NationNewsCommentaryALL AH WE IS ONE: Union obituary

ALL AH WE IS ONE: Union obituary

Last week, Barbadians witnessed first-hand the self-negation of the trade union movement. In the midst of a critically defining moment, it became clear that nearly three decades of neo-liberal conditioning had rendered the union movement fangless.  
Thus, at a time which called for robust resistance, neo-liberal assumptions about the necessity of private sector leadership, the need for “partnership” and the false assumption of the commonality of interest between labour and capital have trapped the unions in a condition of helplessness. 
The blame for this defeat, however, lies not in any objective development of capitalist supremacy, since capitalism is in deep crisis, but in the intellectual weakness of the union leadership. 
Whereas “partnership” and compromise were necessary tactical responses in the period of reversal in the 1980s, one error of the Barbadian labour movement has been to make the tactic of compromise a permanent principle. A particular has therefore been transformed into a universal. What folly!
This error is manifested in the tendency by Barbadian labour to be led too much by capital in the definition of its purpose and mission, rather than by workers’ interests. Just see how the Labour Day celebrations have been hijacked by capital, with marches being led and sponsored by key employer groups, and with the tired message of the need for unity between labour and capital becoming the constant refrain from the lips of opportunistic unionists, some metamorphosed as party officials and friends of capital.
The error is also seen in the false identification with one political party as being pro-labour and the other as being pro-private sector. This simplistic reading of political realities perhaps led the union movement to tie its fortunes to a promise of “no lay-offs” from one group and to harbour a suspicion of “privatization” from the other. An ideologically grounded labour movement would have seen both parties as servants of capital, which accommodate themselves to social democracy only when capitalism allows. 
Thus, the union’s instinctive response in the midst of an austerity programme has been to express the belief that the Government will always defend the interests of the workers. They therefore appeared naïve in the extreme when they were caught by surprise by the lay-off decision, since deeper analysis would have treated any “no lay-off” promise as mere political gimmickry.  
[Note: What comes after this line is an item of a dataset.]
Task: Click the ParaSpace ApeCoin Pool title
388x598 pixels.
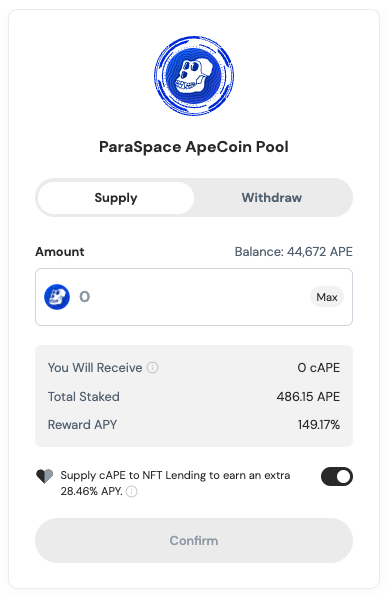Action: 194,147
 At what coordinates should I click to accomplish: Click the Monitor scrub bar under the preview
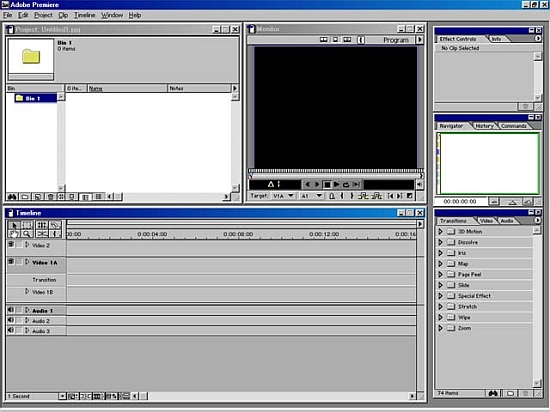[336, 171]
Indeed, the naivety continues, given the ongoing search for a compromise or reversal, in a context where the International Monetary Fund bosses have written a more tragic script, and remained on the scene long enough to hear it read as intended.  
The lesson for the unions is that a man cannot serve two masters. 
Unless the interests of workers occupy first place above any other loyalties or ideological assumptions, then the union will continue its slide headlong to the dustbin of history, alongside the spinning wheel and the bronze axe.
• Tennyson Joseph is a political scientist at the University of the West Indies Cave Hill Campus, specializing in regional affairs.